In a written police complaint, the president of a Mumbai-based right-wing Hindu organization, Akhilesh Tiwari, said the show was "extremely abusive and it is not only ruining the clean image of the Indian culture and women, but is also misleading today's youth," DNA India reported. "The police action would be a deterrent to them so that they would not dare to do such acts publicly in future," Tiwari said, while questioning their audacity to pass "dirty comments."

The president of a local Christian youth group that marched to the police station to register a criminal complaint said the show was "against Christ."

The state's cultural affairs minister initially assured there would be "no moral policing" but later backtracked and promised to take action against AIB if a government inquiry found the roast to be "vulgar," DNA India reported.

Police in the city of Pune also opened an investigation into the roast Thursday, following a complaint against 14 people for allegedly using obscene and abusive language at the roast.

The complaint, filed by an inspector in the Criminal Investigation Department (CID), alleged that the roast violated Indian laws that prohibit the distribution of obscene content and an obscene act in a public place, as well as publishing sexually explicit material in an electronic form, NTDV reported.

A few right-wing political parties with a reputation for moral policing also vehemently objected to the show and threatened to stop the release of the stars' films unless they tendered an unconditional apology for their participation in the roast.

The resulting furor between supporters and opponents of the roast has sparked a heated debate on freedom of expression in the world's largest democracy.

In a country where Bollywood stars never subject themselves to public ridicule, let alone downright humiliation, the first-of-its-kind roast of two mainstream actors was viewed by some as groundbreaking.

Many relished the pointedly crass and abrasive jokes that ripped through the participants' sexual orientations, professions, and physical appearances.

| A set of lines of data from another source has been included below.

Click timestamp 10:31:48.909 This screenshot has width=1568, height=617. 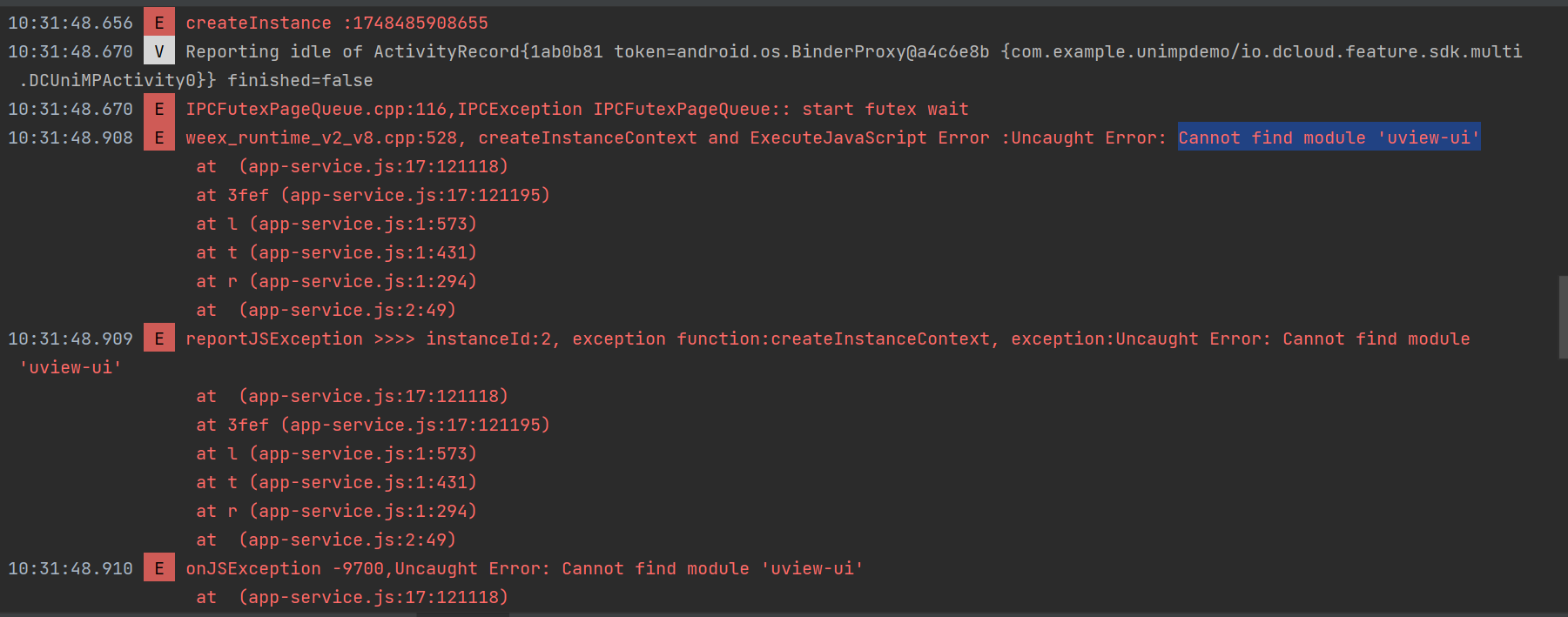(x=71, y=339)
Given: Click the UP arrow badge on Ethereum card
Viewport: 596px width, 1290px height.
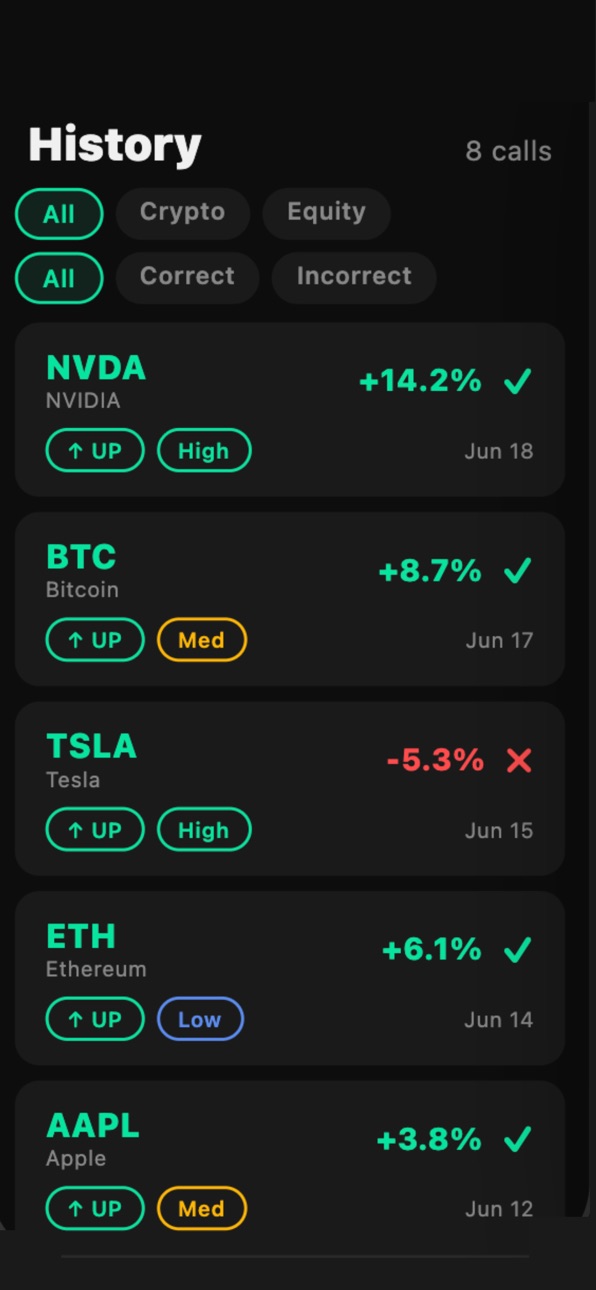Looking at the screenshot, I should [x=95, y=1019].
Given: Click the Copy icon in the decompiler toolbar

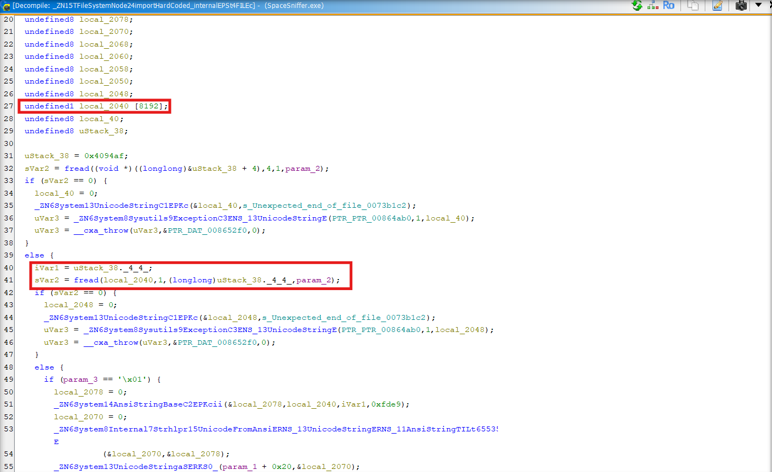Looking at the screenshot, I should click(x=692, y=6).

Family members and partners were not spared either.

Others found the humor problematic and riddled with homophobic, bigoted, and sexist jokes.

But in the barrage of police probes and government inquiries that forced the group to take down the video, the quality of jokes is no longer relevant.

As AIB said in a statement, "There's a larger cultural conversation going on here, where we're at the very edges of what it's okay to say. And it's a conversation we need to have now because the world we live in is entirely too complicated to be run by silences."

India was reeling from a spate of attacks on freedom of expression days before the AIB controversy.

The country's Censor Board muted the word "Bombay" (Mumbai's former name) out of a song, a Muslim editor was arrested after she mistakenly republished Charlie Hebdo's "Je Suis Charlie" cover in her newspaper, and right-wing Hindu activists vandalized theaters showing the movie PK, which humorously explored the subject of religion.

Hashtags supporting and deriding AIB have trended for days on Twitter.

AIB stated that they took down the video for the safety of those involved in the roast and not for legal reasons.

"With the Knockout, in our own juvenile, idiotic way, we wanted to push the envelope of comedy in this country. But then the envelope pushed back," the group said.

"We still stand by our belief in the right to absolute freedom of expression for us and for anyone who has anything to say about anything at all. We hope to be part of an environment that supports that sort of expression without fear of persecution, intimidation and most importantly, annoyance."